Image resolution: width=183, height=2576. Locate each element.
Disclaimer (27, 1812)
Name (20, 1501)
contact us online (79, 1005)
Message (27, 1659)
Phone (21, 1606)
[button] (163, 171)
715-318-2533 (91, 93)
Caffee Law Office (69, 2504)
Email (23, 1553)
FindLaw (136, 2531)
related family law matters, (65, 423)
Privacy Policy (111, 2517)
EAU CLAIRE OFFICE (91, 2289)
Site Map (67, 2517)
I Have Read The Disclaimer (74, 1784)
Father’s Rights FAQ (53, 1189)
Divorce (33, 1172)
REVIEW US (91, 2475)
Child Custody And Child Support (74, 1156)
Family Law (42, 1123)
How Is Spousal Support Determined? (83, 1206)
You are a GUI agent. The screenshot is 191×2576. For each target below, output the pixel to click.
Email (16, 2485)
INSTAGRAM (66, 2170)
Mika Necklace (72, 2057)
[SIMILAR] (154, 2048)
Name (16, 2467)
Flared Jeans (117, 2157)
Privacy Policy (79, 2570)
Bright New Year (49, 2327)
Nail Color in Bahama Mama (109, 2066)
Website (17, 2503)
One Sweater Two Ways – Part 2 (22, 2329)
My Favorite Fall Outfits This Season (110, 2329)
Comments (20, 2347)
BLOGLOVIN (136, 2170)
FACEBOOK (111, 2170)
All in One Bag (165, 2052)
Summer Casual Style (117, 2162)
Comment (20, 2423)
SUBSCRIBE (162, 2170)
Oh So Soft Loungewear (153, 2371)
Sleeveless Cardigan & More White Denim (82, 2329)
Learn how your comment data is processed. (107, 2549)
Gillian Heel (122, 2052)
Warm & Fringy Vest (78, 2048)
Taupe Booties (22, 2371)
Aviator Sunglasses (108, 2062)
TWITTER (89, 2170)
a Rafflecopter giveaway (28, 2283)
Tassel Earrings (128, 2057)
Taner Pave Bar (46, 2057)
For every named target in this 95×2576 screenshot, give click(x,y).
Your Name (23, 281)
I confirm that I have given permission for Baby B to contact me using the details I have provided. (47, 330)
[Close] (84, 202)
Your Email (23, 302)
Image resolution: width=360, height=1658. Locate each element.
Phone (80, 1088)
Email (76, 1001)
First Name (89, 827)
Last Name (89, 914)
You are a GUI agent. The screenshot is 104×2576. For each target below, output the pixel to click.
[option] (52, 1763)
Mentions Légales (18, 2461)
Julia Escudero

--- --- ---

> **The problem**: Exactly as written, set down all of the material.

> **Answer**:
Image resolution: width=183, height=2576. Locate each element.
Disclaimer (27, 1812)
Name (20, 1501)
contact us online (79, 1005)
Message (27, 1659)
Phone (21, 1606)
[button] (163, 171)
715-318-2533 (91, 93)
Caffee Law Office (69, 2504)
Email (23, 1553)
FindLaw (136, 2531)
related family law matters, (65, 423)
Privacy Policy (111, 2517)
EAU CLAIRE OFFICE (91, 2289)
Site Map (67, 2517)
I Have Read The Disclaimer (74, 1784)
Father’s Rights FAQ (53, 1189)
Divorce (33, 1172)
REVIEW US (91, 2475)
Child Custody And Child Support (74, 1156)
Family Law (42, 1123)
How Is Spousal Support Determined? (83, 1206)
You are a GUI agent. The screenshot is 191×2576. For each target below, output the pixel to click.
Email (16, 2485)
INSTAGRAM (66, 2170)
Mika Necklace (72, 2057)
[SIMILAR] (154, 2048)
Name (16, 2467)
Flared Jeans (117, 2157)
Privacy Policy (79, 2570)
Bright New Year (49, 2327)
Nail Color in Bahama Mama (109, 2066)
Website (17, 2503)
One Sweater Two Ways – Part 2 (22, 2329)
My Favorite Fall Outfits This Season (110, 2329)
Comments (20, 2347)
BLOGLOVIN (136, 2170)
FACEBOOK (111, 2170)
All in One Bag (165, 2052)
Summer Casual Style (117, 2162)
Comment (20, 2423)
SUBSCRIBE (162, 2170)
Oh So Soft Loungewear (153, 2371)
Sleeveless Cardigan & More White Denim (82, 2329)
Learn how your comment data is processed. (107, 2549)
Gillian Heel (122, 2052)
Warm & Fringy Vest (78, 2048)
Taupe Booties (22, 2371)
Aviator Sunglasses (108, 2062)
TWITTER (89, 2170)
a Rafflecopter giveaway (28, 2283)
Tassel Earrings (128, 2057)
Taner Pave Bar (46, 2057)
For every named target in this 95×2576 screenshot, give click(x,y).
Your Name (23, 281)
I confirm that I have given permission for Baby B to contact me using the details I have provided. (47, 330)
[Close] (84, 202)
Your Email (23, 302)
Image resolution: width=360, height=1658. Locate each element.
Phone (80, 1088)
Email (76, 1001)
First Name (89, 827)
Last Name (89, 914)
You are a GUI agent. The screenshot is 104×2576. For each target below, output the pixel to click.
[option] (52, 1763)
Mentions Légales (18, 2461)
Julia Escudero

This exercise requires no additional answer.